A cura depende do diagnóstico precoce, tipo de tumor, de sua agressividade
ou patogenicidade, estadiamento encontrado e do seu combate eficaz. Um dos lados
mais perversos do câncer de mama é que ele é um dos tumores
com as mais altas taxas de recidiva. Metade das pacientes tratadas volta a desenvolver
novos nódulos. Assim, o principal foco no tratamento do câncer
de mama é monitorar a todo tempo o surgimento de algum novo nódulo
e é por isso, que se o tumor não voltar ou se manifestar por um
período de cinco anos a partir do diagnóstico inicial, a paciente
poderá ser considerada curada.
As reconstruções da mama podem acontecer imediatamente após
a retirada do tumor ou tardiamente, tempos depois da mastectomia realizada.
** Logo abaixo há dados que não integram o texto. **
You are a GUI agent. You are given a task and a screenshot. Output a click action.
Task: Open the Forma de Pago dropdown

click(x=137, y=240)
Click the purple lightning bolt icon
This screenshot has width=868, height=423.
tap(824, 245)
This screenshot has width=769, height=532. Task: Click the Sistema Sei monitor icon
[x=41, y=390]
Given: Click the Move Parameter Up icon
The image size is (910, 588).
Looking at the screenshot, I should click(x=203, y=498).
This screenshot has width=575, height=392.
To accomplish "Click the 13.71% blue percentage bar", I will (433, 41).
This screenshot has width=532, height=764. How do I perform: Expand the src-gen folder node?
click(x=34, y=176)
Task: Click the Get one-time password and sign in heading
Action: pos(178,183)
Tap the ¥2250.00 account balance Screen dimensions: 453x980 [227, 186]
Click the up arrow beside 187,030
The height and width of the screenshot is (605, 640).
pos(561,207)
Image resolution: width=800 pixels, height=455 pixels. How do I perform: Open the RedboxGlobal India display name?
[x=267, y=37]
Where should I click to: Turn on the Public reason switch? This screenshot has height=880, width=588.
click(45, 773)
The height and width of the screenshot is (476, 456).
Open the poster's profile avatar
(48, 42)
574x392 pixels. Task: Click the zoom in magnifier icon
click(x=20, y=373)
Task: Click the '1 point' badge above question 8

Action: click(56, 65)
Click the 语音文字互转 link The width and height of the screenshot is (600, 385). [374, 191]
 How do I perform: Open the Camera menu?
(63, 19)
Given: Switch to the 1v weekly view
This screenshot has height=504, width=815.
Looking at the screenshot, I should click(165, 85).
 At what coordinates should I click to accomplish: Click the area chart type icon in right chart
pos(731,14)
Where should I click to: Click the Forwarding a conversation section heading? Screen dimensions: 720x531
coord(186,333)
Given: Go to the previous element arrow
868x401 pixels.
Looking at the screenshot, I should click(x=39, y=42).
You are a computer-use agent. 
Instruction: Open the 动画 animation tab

Há critérios de segurança e comum acordo das especialidades
em questão, para que uma ou outra aconteça. As reparações
são feitas de acordo com cada caso em particular por tecidos próprios,
que são os chamados "retalhos" na linguagem médica,
provenientes do abdome (retos abdominais), costas (grande dorsal) e até
as nádegas (glúteos) em alguns casos. Outras técnicas utilizadas
são as utilizações de expansores cutâneos e as próteses
de silicone mamário. O complexo aréolo-mamilar é possível
de reparações. O mamilo é feito na maioria das vezes com
parte do mamilo da outra mama. Pode-se utilizar ainda cartilagem de orelha com
a pele da própria mama reconstruída, ou prótese. A aréola
é reconstruída a partir de enxerto de pele retirada da região
da face interna da coxa, que tem maior quantidade de melanina, mais escura e
mais semelhante à pele da aréola. Essas cirurgias acontecem em
várias etapas.
É importantíssimo ressaltar que a paciência, vontade, a
solidariedade, a participação do marido, filhos, mãe, irmãos,
amigos; todos envolvidos com fé em Deus no combate desta doença,
é que será capaz de vencer a tristeza e desestruturação
de muitas vidas.
A genética promete ser o campo de batalha em que o câncer de mama
encontrará a sua derrocada. Já há estudos de mapeamento
dos tumores de mama chamados mammaprint. O mammaprint ajuda a determinar com
precisão o grau de agressivade do tumor, o risco de disseminação
e como responderá aos tratamentos disponíveis. Mas, tudo ainda
está na fase de estudos. Uma hora acontecerá esta vitória,
mesmo com o pouco investimento destinado para tão importante pesquisa.